• **Tasks**:
**a.** Set down the passage of the judgment excerpt starting at "We agree with" and ending at "by the last blow.", keeping every word unchanged.
**b.** In the judgment excerpt, what did the accused use to assault the deceased on the forehead?

Mr Mapfuwa had in cross examining the accused re enforced what the accused said in her statement about having intended to cause deceased’s death for the reasons there mentioned. He pointed out that she had woken up sober from her drunken sleep. She noticed the deceased had excreted by the house. She realised she had stepped on human excrement. She went into the kitchen and asked the deceased about it. She then assaulted the deceased with her walking stick on the forehead. She heard her cry asking why she was assaulting her. She saw her fall onto the bricks. When she struck the deceased on the ribs for the first time she noticed that the deceased responded painfully, without crying out. When she struck the deceased on the ribs for the second time she noticed that the deceased did not respond to the pain inflicted by that blow. She then stopped the assault and went back to the party. This is a detailed and revealing analysis of the accused’s consciousness at the time she assaulted the deceased. It gives details of the deceased’s vocal response to her receiving pain from the initial blows to her lifeless response to the last blow. It according to Mr Mapfuwa proves the accused was no longer drunk and knew what she was doing. He referred us to the case of Sibanda v StateSC9/71 where the Supreme Court held that if the accused is drunk, but knows what he is doing, he should be held accountable for his actions.
We agree with his factual analysis of the accused’s conduct, and her appreciation of what she was doing. I also agree with his appreciation of the law as it was before the codification of our criminal law. The accused in her statement said she wanted the deceased to die before her because she (“the deceased”), had said she wanted the accused to be her pillow when she dies. This reveals a conscious decision on her part to cause the deceased’s death, hence her assaulting her till she could not respond to the pain inflicted by the last blow.

• **Available data**:
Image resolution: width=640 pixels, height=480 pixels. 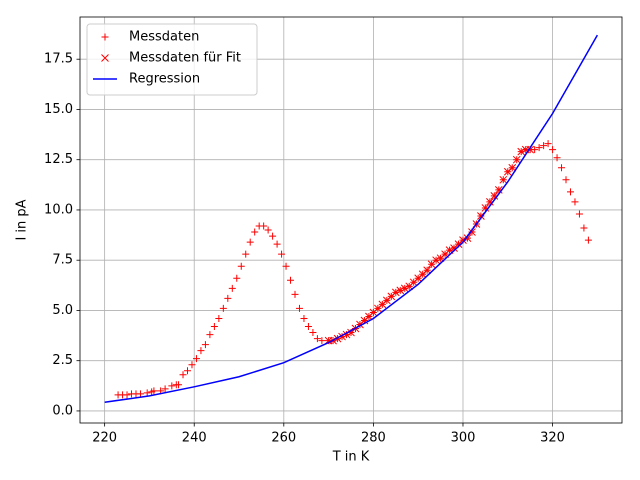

• **Outputs by task**:
**a.**
We agree with his factual analysis of the accused’s conduct, and her appreciation of what she was doing. I also agree with his appreciation of the law as it was before the codification of our criminal law. The accused in her statement said she wanted the deceased to die before her because she (“the deceased”), had said she wanted the accused to be her pillow when she dies. This reveals a conscious decision on her part to cause the deceased’s death, hence her assaulting her till she could not respond to the pain inflicted by the last blow.

**b.** Her walking stick.